Given information Block Start

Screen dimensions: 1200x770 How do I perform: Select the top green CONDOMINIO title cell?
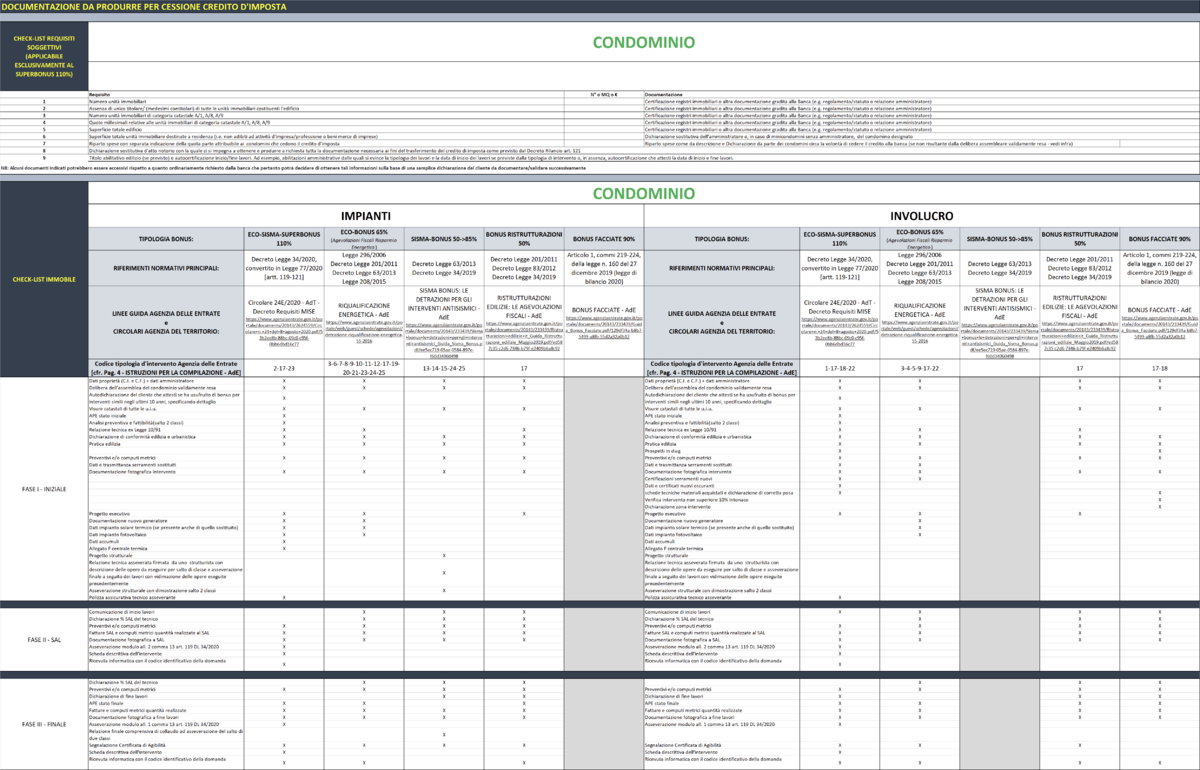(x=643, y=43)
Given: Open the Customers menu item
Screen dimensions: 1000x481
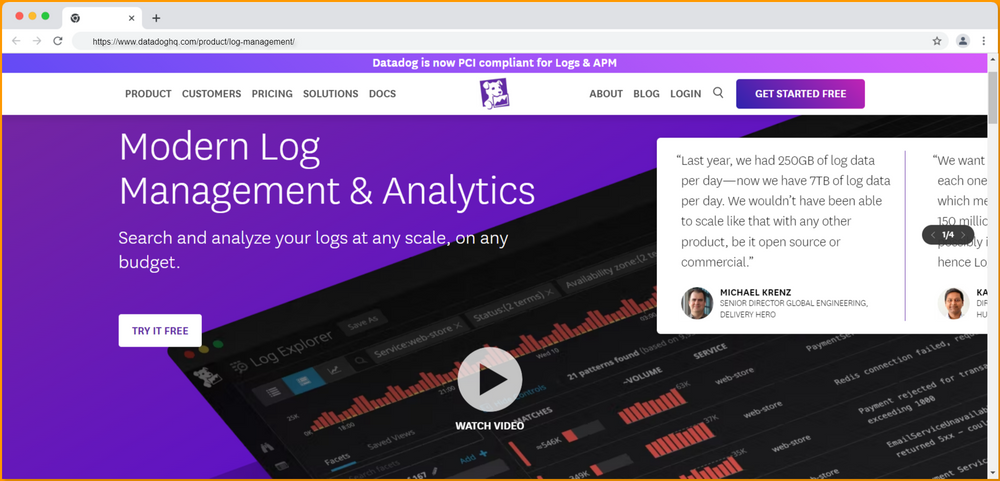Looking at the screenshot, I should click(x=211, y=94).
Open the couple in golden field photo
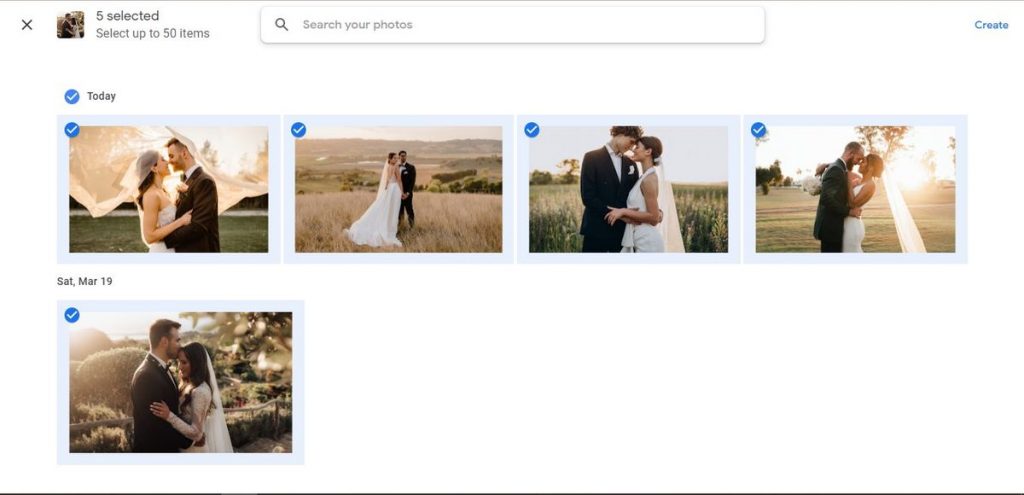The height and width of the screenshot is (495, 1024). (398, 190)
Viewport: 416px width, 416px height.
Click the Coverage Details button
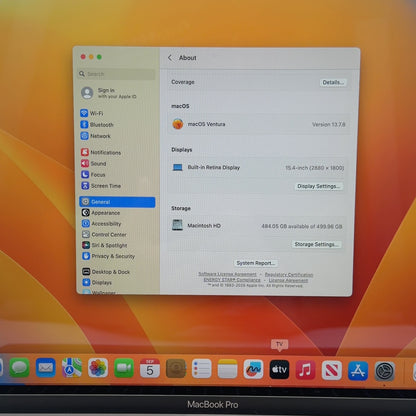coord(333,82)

Given information Block End

### Task
Omit the pictures, then copy out all the data exactly as it stands.

### Answer space
Screen dimensions: 1200x770 How do I perform: Select the top green CONDOMINIO title cell?
(x=643, y=43)
Given: Open the Customers menu item
Screen dimensions: 1000x481
Looking at the screenshot, I should click(x=211, y=94).
Open the couple in golden field photo
The height and width of the screenshot is (495, 1024). (398, 190)
Viewport: 416px width, 416px height.
Click the Coverage Details button
coord(333,82)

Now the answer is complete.